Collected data
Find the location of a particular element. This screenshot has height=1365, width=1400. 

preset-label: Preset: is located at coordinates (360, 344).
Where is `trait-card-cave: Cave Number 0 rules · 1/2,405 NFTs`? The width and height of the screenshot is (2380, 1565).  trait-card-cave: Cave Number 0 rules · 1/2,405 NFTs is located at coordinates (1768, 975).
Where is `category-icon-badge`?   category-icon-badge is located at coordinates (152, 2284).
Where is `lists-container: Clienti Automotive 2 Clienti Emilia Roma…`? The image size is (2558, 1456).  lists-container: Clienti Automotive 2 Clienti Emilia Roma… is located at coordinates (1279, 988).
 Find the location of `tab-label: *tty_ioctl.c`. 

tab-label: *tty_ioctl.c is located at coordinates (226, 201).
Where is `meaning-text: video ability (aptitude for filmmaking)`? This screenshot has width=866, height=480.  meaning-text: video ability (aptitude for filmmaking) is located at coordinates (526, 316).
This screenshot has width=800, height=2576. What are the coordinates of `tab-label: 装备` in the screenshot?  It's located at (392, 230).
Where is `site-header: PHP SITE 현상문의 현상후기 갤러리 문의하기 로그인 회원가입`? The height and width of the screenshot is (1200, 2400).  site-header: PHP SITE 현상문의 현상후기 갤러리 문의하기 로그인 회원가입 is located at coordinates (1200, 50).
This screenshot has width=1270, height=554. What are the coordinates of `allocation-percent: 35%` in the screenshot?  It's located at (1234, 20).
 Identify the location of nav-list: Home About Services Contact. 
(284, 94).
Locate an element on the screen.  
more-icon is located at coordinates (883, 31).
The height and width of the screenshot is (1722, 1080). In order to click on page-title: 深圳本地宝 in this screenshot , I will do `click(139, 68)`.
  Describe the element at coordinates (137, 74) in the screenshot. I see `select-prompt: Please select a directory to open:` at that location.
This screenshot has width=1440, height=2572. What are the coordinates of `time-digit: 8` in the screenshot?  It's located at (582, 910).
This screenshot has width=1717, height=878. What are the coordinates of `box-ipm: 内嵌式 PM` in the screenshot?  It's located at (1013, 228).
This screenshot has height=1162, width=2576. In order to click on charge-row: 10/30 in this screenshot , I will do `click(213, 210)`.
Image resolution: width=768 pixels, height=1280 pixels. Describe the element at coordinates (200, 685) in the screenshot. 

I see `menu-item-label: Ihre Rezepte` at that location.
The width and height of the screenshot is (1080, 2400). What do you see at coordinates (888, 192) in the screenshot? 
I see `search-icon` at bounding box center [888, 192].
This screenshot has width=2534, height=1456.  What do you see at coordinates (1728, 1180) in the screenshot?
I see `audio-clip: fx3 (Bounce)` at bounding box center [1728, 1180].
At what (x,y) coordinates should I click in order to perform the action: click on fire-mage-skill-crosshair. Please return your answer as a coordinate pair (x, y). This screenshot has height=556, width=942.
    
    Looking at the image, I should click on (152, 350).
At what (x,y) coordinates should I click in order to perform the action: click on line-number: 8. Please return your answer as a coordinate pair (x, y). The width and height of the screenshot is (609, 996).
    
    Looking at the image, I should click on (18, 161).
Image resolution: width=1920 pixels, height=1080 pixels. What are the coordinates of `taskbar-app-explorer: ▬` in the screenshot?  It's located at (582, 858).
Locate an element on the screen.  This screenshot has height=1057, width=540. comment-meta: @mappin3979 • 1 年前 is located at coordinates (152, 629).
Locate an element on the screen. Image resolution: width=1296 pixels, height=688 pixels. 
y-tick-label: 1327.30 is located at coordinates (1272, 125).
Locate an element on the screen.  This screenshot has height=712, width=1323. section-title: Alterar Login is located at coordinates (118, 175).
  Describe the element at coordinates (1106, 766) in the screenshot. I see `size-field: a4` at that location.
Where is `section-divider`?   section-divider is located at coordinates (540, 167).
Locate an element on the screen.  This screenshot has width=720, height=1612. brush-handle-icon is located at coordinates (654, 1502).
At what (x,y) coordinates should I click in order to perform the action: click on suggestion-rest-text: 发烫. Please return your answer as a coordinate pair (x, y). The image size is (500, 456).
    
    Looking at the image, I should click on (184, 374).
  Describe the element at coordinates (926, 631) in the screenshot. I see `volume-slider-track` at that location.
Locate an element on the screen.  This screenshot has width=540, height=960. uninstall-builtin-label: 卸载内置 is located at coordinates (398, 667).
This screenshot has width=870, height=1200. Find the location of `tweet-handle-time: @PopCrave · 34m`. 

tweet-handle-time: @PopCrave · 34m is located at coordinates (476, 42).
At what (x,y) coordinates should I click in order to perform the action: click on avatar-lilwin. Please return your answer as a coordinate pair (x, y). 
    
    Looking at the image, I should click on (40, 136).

Exercise objective
Return, verbatim, the stretch of items above from the line containing "has height=556, width=942." through the line containing "coordinates (540, 167).".

Final answer
At what (x,y) coordinates should I click in order to perform the action: click on fire-mage-skill-crosshair. Please return your answer as a coordinate pair (x, y). This screenshot has height=556, width=942.
    
    Looking at the image, I should click on (152, 350).
At what (x,y) coordinates should I click in order to perform the action: click on line-number: 8. Please return your answer as a coordinate pair (x, y). The width and height of the screenshot is (609, 996).
    
    Looking at the image, I should click on (18, 161).
Image resolution: width=1920 pixels, height=1080 pixels. What are the coordinates of `taskbar-app-explorer: ▬` in the screenshot?  It's located at (582, 858).
Locate an element on the screen.  This screenshot has height=1057, width=540. comment-meta: @mappin3979 • 1 年前 is located at coordinates (152, 629).
Locate an element on the screen. Image resolution: width=1296 pixels, height=688 pixels. 
y-tick-label: 1327.30 is located at coordinates (1272, 125).
Locate an element on the screen.  This screenshot has height=712, width=1323. section-title: Alterar Login is located at coordinates (118, 175).
  Describe the element at coordinates (1106, 766) in the screenshot. I see `size-field: a4` at that location.
Where is `section-divider`?   section-divider is located at coordinates (540, 167).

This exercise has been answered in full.